■ **YOUR GOAL**
The entries are to be written out again with no differences.
━━━ TASK DATA ━━━
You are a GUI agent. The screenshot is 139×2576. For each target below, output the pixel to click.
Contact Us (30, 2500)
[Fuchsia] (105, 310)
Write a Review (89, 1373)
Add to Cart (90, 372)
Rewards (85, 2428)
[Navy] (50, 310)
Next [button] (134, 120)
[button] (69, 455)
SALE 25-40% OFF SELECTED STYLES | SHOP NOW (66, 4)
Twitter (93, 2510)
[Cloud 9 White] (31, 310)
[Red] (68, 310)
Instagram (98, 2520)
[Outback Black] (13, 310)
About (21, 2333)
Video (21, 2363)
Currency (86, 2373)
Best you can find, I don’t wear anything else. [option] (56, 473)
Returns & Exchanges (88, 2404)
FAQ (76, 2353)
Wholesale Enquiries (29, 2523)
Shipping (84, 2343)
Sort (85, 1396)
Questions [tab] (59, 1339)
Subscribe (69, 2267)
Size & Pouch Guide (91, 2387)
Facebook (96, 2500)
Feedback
━━━
■ **ANSWER TO THE PROBLEM**
You are a GUI agent. The screenshot is 139×2576. For each target below, output the pixel to click.
Contact Us (30, 2500)
[Fuchsia] (105, 310)
Write a Review (89, 1373)
Add to Cart (90, 372)
Rewards (85, 2428)
[Navy] (50, 310)
Next [button] (134, 120)
[button] (69, 455)
SALE 25-40% OFF SELECTED STYLES | SHOP NOW (66, 4)
Twitter (93, 2510)
[Cloud 9 White] (31, 310)
[Red] (68, 310)
Instagram (98, 2520)
[Outback Black] (13, 310)
About (21, 2333)
Video (21, 2363)
Currency (86, 2373)
Best you can find, I don’t wear anything else. [option] (56, 473)
Returns & Exchanges (88, 2404)
FAQ (76, 2353)
Wholesale Enquiries (29, 2523)
Shipping (84, 2343)
Sort (85, 1396)
Questions [tab] (59, 1339)
Subscribe (69, 2267)
Size & Pouch Guide (91, 2387)
Facebook (96, 2500)
Feedback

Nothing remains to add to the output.